A recent survey by US-based not-for-profit information service GuideStar found that 52 per cent of American NFPs experienced a significant drop in contributions from March to May 2009, the same trend that occurred during the previous five-month period.

The Managing for Recovery report, however, found that despite these challenging conditions, NFPs in Australia are emerging as markedly more optimistic about the 12 months ahead.

“Although the past year has been really tough for many NFPs, and severe challenges remain, a mood of greater hope is returning,” the report said.

“The adverse impact of the downturn has not generally been as great as anticipated in May 2009, and many respondents believe the worst may be behind them.

“There is a sense that circumstances are improving.”

Founding chief executive of charity Dreamfit Foundation, Darren Lomman, said while 2009 was a tough year with external funding cuts preventing some projects coming to fruition, he was bullish about prospects for the coming year.

“It (2009) was a pretty tough year all round; we actually had to lay off a few staff because, overall, during the year we lost money,” he said.

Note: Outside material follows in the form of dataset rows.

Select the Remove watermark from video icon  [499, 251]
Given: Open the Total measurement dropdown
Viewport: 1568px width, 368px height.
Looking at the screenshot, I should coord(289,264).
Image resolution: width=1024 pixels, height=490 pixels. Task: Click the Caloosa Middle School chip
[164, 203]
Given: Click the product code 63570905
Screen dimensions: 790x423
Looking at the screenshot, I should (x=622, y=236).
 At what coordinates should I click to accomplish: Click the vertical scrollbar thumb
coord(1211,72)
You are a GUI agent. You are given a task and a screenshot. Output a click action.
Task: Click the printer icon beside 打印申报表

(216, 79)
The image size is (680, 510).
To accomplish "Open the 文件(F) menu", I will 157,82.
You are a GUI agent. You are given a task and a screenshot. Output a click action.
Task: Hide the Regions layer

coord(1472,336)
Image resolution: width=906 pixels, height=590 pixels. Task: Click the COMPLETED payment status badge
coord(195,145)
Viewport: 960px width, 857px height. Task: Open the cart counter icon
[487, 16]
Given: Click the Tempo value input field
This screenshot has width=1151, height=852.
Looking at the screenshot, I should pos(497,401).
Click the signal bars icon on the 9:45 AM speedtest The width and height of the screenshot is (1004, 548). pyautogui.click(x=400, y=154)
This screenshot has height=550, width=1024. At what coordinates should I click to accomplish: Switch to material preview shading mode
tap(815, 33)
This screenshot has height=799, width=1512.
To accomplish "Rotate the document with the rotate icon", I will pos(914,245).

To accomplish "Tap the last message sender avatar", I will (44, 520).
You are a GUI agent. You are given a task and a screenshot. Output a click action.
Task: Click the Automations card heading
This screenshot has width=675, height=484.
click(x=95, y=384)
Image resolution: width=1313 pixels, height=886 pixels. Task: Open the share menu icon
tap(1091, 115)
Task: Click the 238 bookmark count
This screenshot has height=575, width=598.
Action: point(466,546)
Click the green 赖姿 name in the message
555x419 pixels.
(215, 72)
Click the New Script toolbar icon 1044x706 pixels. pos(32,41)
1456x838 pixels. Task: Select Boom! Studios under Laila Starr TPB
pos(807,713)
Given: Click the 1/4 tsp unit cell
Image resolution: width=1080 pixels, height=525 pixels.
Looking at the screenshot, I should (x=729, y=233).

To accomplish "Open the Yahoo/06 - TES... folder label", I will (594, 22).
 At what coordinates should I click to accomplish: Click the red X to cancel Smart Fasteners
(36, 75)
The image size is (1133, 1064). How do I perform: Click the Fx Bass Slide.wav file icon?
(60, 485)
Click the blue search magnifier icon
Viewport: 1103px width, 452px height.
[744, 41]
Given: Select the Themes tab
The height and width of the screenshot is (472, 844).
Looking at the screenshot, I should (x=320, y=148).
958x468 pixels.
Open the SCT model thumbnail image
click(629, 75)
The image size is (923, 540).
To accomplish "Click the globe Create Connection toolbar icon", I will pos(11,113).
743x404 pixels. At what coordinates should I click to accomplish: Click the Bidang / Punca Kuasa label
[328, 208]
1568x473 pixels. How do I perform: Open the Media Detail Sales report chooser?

“We just couldn’t bring in the sponsorship we needed to cover all our costs.”

Mr Lomman said Dreamfit was able to survive the downturn despite the loss in overall income because of a five-year funding partnership previously established with the University of Western Australia.

“We kept on with them, which has been our saving grace,” he said.

“Had we not had them, I think we would have gone under completely last year.

“So we were fortunate to have one major stable funder that looked after us and they covered all our basic overhead and admin costs.”

Two large health and welfare organisations, which declined to be named, said major donations in WA during 2009 to their respective organisations had been significantly affected.

However, both said that, in the 2009-10 financial year, there had been an increase in both corporate and state government funding, with an expected increase in private and individual benefaction, particularly through bequests this year.